White House Announces Data Security Policy Principles for Precision Medicine Initiative

May 25, 2016

By Bio-IT World Staff

May 25, 2016 The White House announced the final Data Security Policy Principles and Framework (Security Framework) for the Precision Medicine Initiative (PMI) this afternoon. Sylvia Mathews Burwell, Secretary of Health and Human Services; and Lisa O. Monaco, Assistant to the President for Homeland Security and Counterterrorism, laid out a security framework for institutions who participate in the PMI and provides a risk management approach to achieving those principles. Federal PMI agencies have committed to integrate the framework throughout all PMI activities.

President Obama announced the Precision Medicine Initiative at the beginning of 2015. Last September, the Precision Medicine Initiative Working Group released a report to lay out a blueprint for the initiative. Security concerns were paramount. The Working Group recommended that patients should have access to their own medical data, and be significantly involved in decisions about data return.

The Security Framework released today embodies those recommendations: “Nothing in this document is intended to preclude the public posting of appropriate non-identifiable, non-individual level information, such as aggregate research data, research findings, and information about ongoing research studies.”

At only ten pages, the framework is not expansive. And that’s by design. There is no “one size fits all” approach to managing data security, the authors write. Instead the document is meant to offer, “broad framework for protecting participants’ data and resources in an appropriate and ethical manner that can be tailored to meet organization-specific requirements.”

Topping the data security principles outlined in the framework is engendering trust and having a participant first orientation. “Participants are the foundational stakeholders of all research activities,” the framework emphasizes.

Next on the list, the authors acknowledge that security, medicine, and technology are all evolving quickly and security policies must be adaptable and updatable, while preserving data integrity.

The PMI’s security framework is based on one developed by the National Institute for Standards and Technology (NIST) that aims to achieve, “five simultaneous and continuous functions—Identify, Protect, Detect, Respond, and Recover—to assess cybersecurity and data security performance, as well as physical and environmental controls.”

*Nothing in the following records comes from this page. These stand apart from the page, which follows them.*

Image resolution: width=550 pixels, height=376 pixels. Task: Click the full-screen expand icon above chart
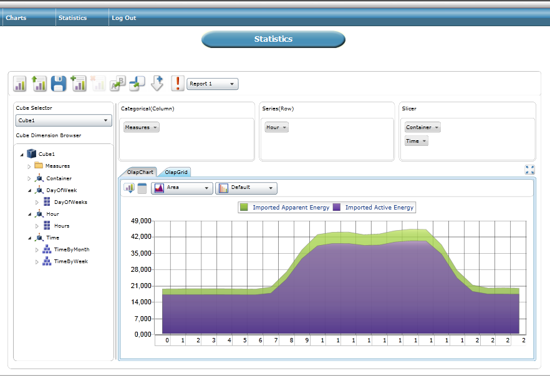click(x=530, y=170)
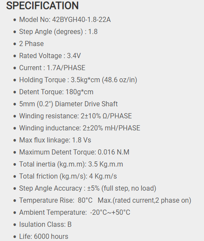This screenshot has width=204, height=241.
Task: Click the SPECIFICATION heading
Action: (x=43, y=6)
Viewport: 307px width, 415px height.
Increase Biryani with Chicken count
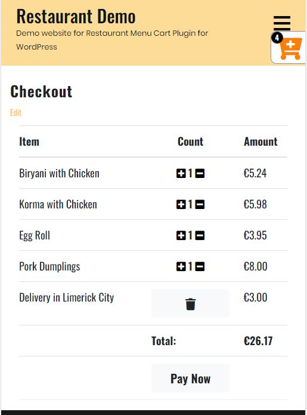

The framework recommends that PMI institutions develop an overall security plan that is transparent and risk-based and includes third-party review. Data protection policies should include access control; training for both PMI participants and data users; encryption and physical security features; and life cycle management of both data and systems.

User access and behavior should be audited so that threats are quickly detected. The authors recommend that PMI institutions, participate in relevant threat information sharing forums, and include ways for users to report potential threats. Security frameworks should include detailed plans to respond to security incidents, assess severity, and manage a breach, including plans for notifying individuals whose data were compromised.

Finally, institutions should have in place an incident and breach recovery plan. They should conduct root cause analysis, identify areas needing improvement, and update security plans based on those lessons learned and, if appropriate, share the lessons with other institutions.

“Our greatest asset in PMI is the data that participants contribute, and we want to make sure participants know that their data is protected,” said Burwell and Monaco in the blog announcing the framework. “The Security Framework we are releasing today builds on the existing PMI Privacy and Trust Principles and ensures we put the security of participants’ information first.”